Practical deployment patterns
In practice, multi-node inference for large models follows a few common patterns:
- DP across nodes: when the model fits on a single node, the simplest scale-out is running independent replicas. No cross-node communication during inference at all.
- TP within node, PP across nodes: the standard approach, as discussed above. Minimizes cross-node communication.
- TP within node, EP across nodes for MoE: expert parallelism’s all-to-all pattern is more latency-tolerant than TP’s all-reduce, making it more viable across nodes.
The distinction between what’s practical within a node versus across nodes is driven almost entirely by the bandwidth gap in Table 7.1. NVLink provides 900 GB/s; the network provides 50 GB/s. That 18x gap is why the parallelism strategy changes at the node boundary.

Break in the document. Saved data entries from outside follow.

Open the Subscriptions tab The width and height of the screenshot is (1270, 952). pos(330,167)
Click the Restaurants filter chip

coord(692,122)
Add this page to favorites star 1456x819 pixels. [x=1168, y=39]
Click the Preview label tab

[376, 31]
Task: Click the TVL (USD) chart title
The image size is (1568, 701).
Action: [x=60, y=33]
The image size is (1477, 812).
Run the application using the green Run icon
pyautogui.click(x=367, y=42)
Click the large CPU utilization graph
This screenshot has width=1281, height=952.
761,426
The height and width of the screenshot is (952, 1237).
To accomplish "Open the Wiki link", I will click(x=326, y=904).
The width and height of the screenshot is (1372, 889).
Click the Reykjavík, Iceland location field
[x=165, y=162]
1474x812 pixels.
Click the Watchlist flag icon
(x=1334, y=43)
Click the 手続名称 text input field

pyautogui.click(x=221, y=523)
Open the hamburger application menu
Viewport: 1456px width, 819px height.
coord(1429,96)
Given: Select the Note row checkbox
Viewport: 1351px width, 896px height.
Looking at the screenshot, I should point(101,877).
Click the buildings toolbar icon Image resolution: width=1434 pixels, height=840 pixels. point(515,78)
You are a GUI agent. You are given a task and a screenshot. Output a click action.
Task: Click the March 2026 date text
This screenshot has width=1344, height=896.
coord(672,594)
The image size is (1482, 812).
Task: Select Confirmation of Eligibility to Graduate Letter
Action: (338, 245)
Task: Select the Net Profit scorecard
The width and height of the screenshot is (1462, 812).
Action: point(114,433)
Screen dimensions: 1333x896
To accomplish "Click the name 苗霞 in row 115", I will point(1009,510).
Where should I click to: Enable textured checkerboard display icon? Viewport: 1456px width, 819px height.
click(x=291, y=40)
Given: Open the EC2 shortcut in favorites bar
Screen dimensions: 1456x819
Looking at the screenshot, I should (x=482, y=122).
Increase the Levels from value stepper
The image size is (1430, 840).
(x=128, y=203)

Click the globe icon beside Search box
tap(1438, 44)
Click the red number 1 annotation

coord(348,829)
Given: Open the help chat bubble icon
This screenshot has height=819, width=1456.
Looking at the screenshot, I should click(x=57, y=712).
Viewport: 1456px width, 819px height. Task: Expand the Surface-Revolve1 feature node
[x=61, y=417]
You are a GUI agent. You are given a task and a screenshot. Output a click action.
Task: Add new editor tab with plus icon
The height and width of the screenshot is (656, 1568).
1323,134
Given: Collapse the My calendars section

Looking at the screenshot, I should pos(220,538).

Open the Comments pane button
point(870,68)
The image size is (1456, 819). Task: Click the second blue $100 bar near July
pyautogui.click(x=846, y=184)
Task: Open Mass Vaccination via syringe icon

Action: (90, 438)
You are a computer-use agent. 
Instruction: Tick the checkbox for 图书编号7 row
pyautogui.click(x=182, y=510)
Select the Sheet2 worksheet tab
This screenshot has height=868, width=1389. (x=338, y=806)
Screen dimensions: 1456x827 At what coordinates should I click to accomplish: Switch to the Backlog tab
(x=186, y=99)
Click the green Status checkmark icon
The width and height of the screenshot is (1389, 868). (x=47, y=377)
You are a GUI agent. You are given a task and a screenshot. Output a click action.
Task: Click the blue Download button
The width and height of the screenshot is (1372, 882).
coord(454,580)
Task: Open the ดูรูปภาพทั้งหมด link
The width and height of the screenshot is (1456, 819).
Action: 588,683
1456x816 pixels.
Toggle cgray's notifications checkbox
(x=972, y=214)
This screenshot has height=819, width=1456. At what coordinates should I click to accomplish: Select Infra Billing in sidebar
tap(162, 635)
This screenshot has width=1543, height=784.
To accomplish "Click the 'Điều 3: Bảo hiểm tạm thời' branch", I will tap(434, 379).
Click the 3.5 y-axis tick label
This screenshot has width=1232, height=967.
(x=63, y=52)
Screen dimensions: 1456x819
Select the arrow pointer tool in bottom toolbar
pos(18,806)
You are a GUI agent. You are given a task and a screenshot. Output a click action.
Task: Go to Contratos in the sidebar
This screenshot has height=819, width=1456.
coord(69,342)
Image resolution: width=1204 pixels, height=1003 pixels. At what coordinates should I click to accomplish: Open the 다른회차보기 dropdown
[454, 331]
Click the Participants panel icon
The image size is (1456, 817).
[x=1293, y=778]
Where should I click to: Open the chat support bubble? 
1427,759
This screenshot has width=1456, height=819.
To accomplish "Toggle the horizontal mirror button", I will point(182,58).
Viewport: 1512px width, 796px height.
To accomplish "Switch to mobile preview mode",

Memory and KV cache considerations
One often-overlooked benefit of distributing a model across more GPUs is that it frees up memory for the KV cache. If a 70B FP16 model uses 140 GB across 8 GPUs (17.5 GB per GPU), that leaves about 62 GB per GPU on H100 for KV cache and activations. With quantized weights (e.g., INT4), the model only consumes ~35 GB total, leaving even more room. More KV cache memory means you can serve larger batches or longer sequences, directly improving throughput.
This is a genuine advantage of tensor parallelism beyond just enabling large models: by spreading weight memory across more devices, you increase the aggregate memory available for serving. Combined with KV cache sharding from GQA/MQA models (Section 4.4) and PagedAttention (Section 6.3), multi-GPU setups can sustain higher concurrency rates than the raw parameter count might suggest.
The next chapter (Chapter 8) will share how all of these techniques come together in production serving systems, including how frameworks like vLLM and TensorRT-LLM configure parallelism strategies automatically based on available hardware.
7.9 Further Reading
Overviews of parallelism strategies. Lilian Weng’s “How to Train Really Large Models on Many GPUs?” (Weng 2021) is the most widely recommended introduction to all the parallelism strategies covered in this chapter. It covers data, tensor, pipeline, and expert parallelism with clear diagrams. The writing is from a training perspective, but the forward-pass mechanics are identical for inference. The Hugging Face documentation on parallelism methods (Hugging Face 2024) is a good practical companion, with a decision table for choosing a strategy based on your hardware setup.
The hardware perspective. “How to Scale Your Model” (Austin et al. 2025), an online book from the JAX team at Google DeepMind, approaches parallelism from the hardware up. It starts with the TPU architecture, works through the roofline model, and then explains each parallelism strategy in terms of the communication costs they impose on different interconnects. Much of the focus is on training, but there is a chapter dedicated to inference, and all of the content is rich with details.
Scaling inference specifically. Pope et al. (2022) is one of the best analyses of how parallelism strategies interact with the unique characteristics of inference — the distinction between prefill and decode, the impact of batch size on communication-to-compute ratio, and the tradeoffs between latency and throughput. For a more recent and practical treatment, Meta’s engineering blog post on scaling LLM inference (Zhao et al. 2025) covers how they combine tensor, context, and expert parallelism in production, including their work on context parallelism for million-token sequences.
Mixture of Experts. The Hugging Face blog post “Mixture of Experts Explained” (Sanseviero et al. 2023) provides an accessible introduction to MoE architectures, including the routing mechanism, load balancing challenges, and how expert parallelism fits into the picture. For the systems-level challenges of serving MoE models at scale, the AlpaServe paper (Z. Li et al. 2023) explores how to automatically determine parallelism strategies across heterogeneous clusters, balancing latency constraints against hardware utilization.